- **Data to use**:
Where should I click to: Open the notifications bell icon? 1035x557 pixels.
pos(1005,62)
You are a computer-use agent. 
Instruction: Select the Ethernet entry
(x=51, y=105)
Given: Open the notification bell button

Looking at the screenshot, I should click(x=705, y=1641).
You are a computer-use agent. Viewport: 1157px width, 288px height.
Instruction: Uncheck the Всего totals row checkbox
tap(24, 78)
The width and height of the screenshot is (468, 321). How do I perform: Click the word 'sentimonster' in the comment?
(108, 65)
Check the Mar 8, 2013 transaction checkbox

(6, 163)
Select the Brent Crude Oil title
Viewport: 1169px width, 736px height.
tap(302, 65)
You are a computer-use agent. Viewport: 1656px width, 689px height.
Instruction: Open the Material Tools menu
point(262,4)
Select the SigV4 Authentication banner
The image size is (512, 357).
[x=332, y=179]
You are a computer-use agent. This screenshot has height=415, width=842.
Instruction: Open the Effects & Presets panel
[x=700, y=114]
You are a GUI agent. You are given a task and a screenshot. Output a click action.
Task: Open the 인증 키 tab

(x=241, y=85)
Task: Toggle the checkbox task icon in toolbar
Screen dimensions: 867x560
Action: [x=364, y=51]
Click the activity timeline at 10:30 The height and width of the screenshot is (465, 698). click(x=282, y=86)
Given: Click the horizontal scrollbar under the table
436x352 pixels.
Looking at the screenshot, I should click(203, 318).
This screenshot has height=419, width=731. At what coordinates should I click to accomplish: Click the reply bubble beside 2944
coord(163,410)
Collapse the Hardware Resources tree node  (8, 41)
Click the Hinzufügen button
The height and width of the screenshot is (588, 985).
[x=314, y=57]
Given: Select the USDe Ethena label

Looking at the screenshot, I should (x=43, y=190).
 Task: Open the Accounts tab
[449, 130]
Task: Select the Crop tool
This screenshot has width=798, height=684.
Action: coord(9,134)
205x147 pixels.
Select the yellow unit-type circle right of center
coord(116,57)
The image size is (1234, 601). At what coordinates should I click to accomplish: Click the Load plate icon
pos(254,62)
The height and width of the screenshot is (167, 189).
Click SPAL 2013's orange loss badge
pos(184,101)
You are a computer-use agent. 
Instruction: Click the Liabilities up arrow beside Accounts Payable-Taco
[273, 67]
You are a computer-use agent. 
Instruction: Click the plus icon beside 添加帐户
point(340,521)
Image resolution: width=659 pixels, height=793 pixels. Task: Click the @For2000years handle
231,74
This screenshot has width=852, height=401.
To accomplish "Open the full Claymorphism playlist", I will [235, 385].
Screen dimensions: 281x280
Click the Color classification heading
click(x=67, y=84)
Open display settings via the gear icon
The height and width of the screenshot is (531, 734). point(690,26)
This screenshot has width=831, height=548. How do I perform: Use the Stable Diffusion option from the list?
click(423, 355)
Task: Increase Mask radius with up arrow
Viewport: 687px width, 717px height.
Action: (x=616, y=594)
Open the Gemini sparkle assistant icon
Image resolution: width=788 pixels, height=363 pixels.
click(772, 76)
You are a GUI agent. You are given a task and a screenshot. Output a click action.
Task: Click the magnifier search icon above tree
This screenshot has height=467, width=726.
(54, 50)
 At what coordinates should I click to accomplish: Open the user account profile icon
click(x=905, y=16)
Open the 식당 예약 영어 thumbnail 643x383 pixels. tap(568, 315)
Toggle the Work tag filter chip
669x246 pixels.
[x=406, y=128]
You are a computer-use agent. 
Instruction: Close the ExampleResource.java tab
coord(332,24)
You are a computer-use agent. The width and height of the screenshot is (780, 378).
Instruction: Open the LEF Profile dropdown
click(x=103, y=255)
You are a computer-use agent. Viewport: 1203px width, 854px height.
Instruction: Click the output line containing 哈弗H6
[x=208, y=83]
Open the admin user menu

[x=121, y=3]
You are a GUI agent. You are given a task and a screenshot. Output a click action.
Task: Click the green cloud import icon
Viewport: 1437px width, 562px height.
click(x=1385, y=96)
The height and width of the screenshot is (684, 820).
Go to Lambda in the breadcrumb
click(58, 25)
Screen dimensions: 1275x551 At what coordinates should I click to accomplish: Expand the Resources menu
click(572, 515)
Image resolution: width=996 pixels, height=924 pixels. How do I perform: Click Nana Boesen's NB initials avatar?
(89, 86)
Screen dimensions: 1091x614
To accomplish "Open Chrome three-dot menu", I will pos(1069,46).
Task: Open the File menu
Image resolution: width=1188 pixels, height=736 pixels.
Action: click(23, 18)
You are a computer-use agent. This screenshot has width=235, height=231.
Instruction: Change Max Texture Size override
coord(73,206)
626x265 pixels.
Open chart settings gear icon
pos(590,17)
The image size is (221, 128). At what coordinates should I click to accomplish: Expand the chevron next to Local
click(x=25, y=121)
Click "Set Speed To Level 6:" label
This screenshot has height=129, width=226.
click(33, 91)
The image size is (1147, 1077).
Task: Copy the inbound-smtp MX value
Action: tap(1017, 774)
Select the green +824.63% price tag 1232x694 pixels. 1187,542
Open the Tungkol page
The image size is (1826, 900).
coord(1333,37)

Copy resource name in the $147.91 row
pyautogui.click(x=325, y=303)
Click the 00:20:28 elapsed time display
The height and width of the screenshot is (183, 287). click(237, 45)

- **Assignment**: Every line with "will" in it should be copied from the entries above.

- **Solution for this task**:
To accomplish "Open the full Claymorphism playlist", I will [235, 385].
To accomplish "Open Chrome three-dot menu", I will pos(1069,46).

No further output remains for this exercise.